__L’exercice__: Résumez en trois phrases le texte sur Maurice de Guérin.

__Texte fourni__:
1La chair libertine s’est faite maléfique. La folie financière a remplacé « l’horreur économique [1] ». La Grèce a été mise à l’index. Faisons-nous centaure et bacchante pour comprendre s’il y a lieu ou non de confirmer la nature éminemment humaine des démesures actuelles. Le Centaure, La Bacchante, sont deux poèmes en prose que Maurice de Guérin a écrits en 1835. Un troisième poème devait être composé à la suite : L’Hermaphrodite ; mais il ne l’a pas été. Maurice de Guérin est décédé en 1839. Le poème La Bacchante est resté inachevé. Il s’arrête quand survient un serpent ; la morsure a lieu, mais non tous les effets. Quelle est l’énigme de ce triptyque ? Quel est le secret du serpent ? Et si nous poursuivions le mythe de la bacchante par le conte du Serpent vert, écrit par Goethe en 1795 ? Un serpent peut-il en cacher un autre ?
2Maurice de Guérin n’est pas vraiment un poète romantique français. Il ne peut pas être rattaché aux poètes romantiques allemands, mais il s’est nourri de la tradition classique allemande. Dans son Cahier vert, il confie qu’il « achève de lire le premier volume des Mémoires de Goethe », il parle de « l’élan de la poésie allemande qui se lève si belle [2] ». Albert Béguin a justifié l’affiliation de Guérin à la littérature allemande : « Guérin […] a un sentiment de la vie cosmique qui le rapproche des Allemands […] le sens des origines et le besoin d’y remonter [3] ». Guérin note dans son Cahier vert : « J’habite avec les éléments intérieurs des choses, je remonte les rayons des étoiles et le courant des fleuves jusqu’au sein des mystères de leur génération. Je suis admis par la nature au plus retiré de ses divines demeures, au point de départ de la vie universelle [4] ».
3Il n’est peut-être pas vrai de dire que le centaure personnifierait la nature masculine et la bacchante la nature féminine, car que penser du projet de Guérin de conclure sur la nature hermaphrodite ? Le poème La Bacchante poursuit le poème Le Centaure, mais avons-nous là le tableau complet de la nature humaine ? Guérin avait demandé à son ami Barbey d’Aurevilly, dans sa correspondance du 16 mai 1839, s’il lui « reprocherait » « ce sentiment un peu féminin [5] » qu’il éprouvait ce jour là ; et il lui avait écrit, le 3 février 1838, qu’il le voyait, lui, « femme et homme tout ensemble [6] ».
4Maurice de Guérin a choisi la description phénoménologique indirecte pour nous communiquer ce qu’est, pour lui, le but de la vie : la recherche de la source de la vie. Il rejoint Goethe qui fut un phénoménologue dans sa manière de considérer sa vie et toute vie en général. Curtius rapporte son attitude : « La vie de la nature et la vie de l’esprit se présentent à lui sous le même aspect. Dans l’un comme dans l’autre domaine, les éléments derniers du réel ne sont ni des atomes, ni des concepts, ni des “faits” ce sont des entités […] qui ne sont saisissables qu’à l’intuition. C’est là ce que Goethe appelle phénomènes […]. Parmi ces phénomènes, il en est auxquels Goethe a donné le nom de : “Urphänomene” [7] ».

__Lignes fournies__:
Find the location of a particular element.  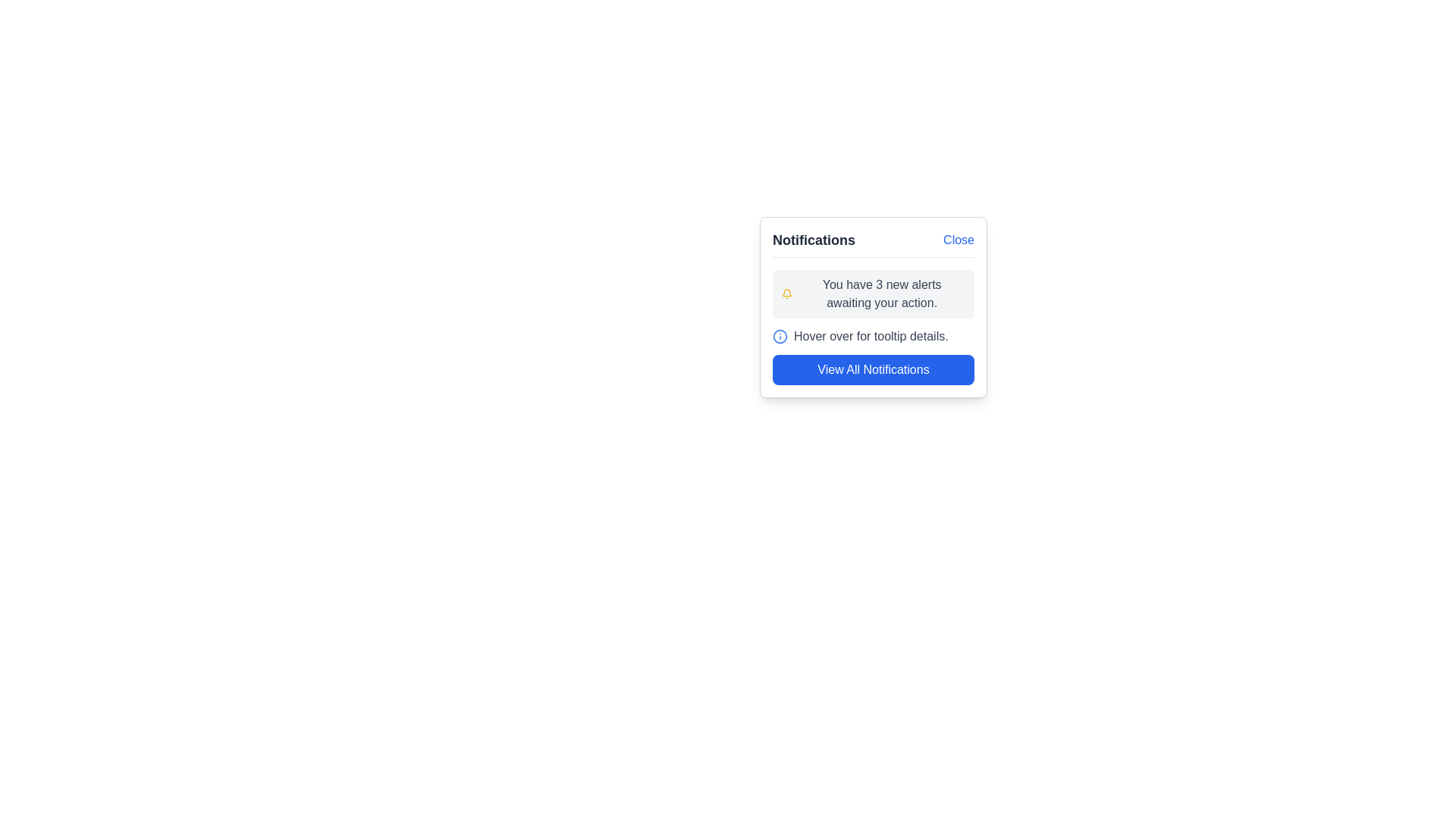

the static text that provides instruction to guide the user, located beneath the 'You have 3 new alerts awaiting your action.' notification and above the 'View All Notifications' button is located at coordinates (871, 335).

* * *

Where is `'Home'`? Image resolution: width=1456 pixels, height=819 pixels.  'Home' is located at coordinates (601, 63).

...

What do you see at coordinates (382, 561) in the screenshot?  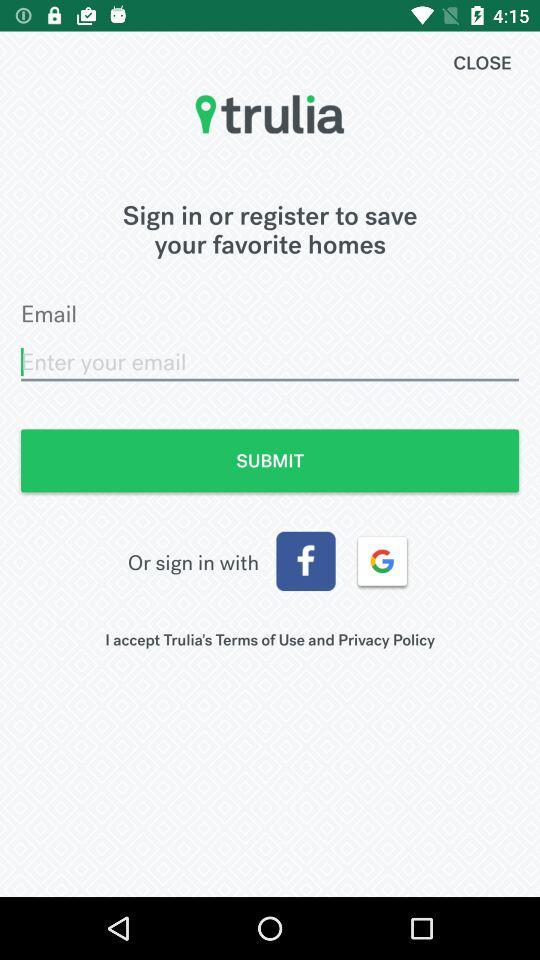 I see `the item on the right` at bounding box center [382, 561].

__Réponse attendue__: En 1835, Maurice de Guérin a écrit deux poèmes en prose, Le Centaure et La Bacchante. Un troisième, L’Hermaphrodite, devait suivre mais n’a pas été composé, et La Bacchante est resté inachevé à sa mort en 1839. Sans être vraiment un poète romantique français, Guérin s’est nourri de la tradition classique allemande et a choisi la description phénoménologique indirecte pour dire que le but de la vie est la recherche de sa source, en quoi il rejoint Goethe.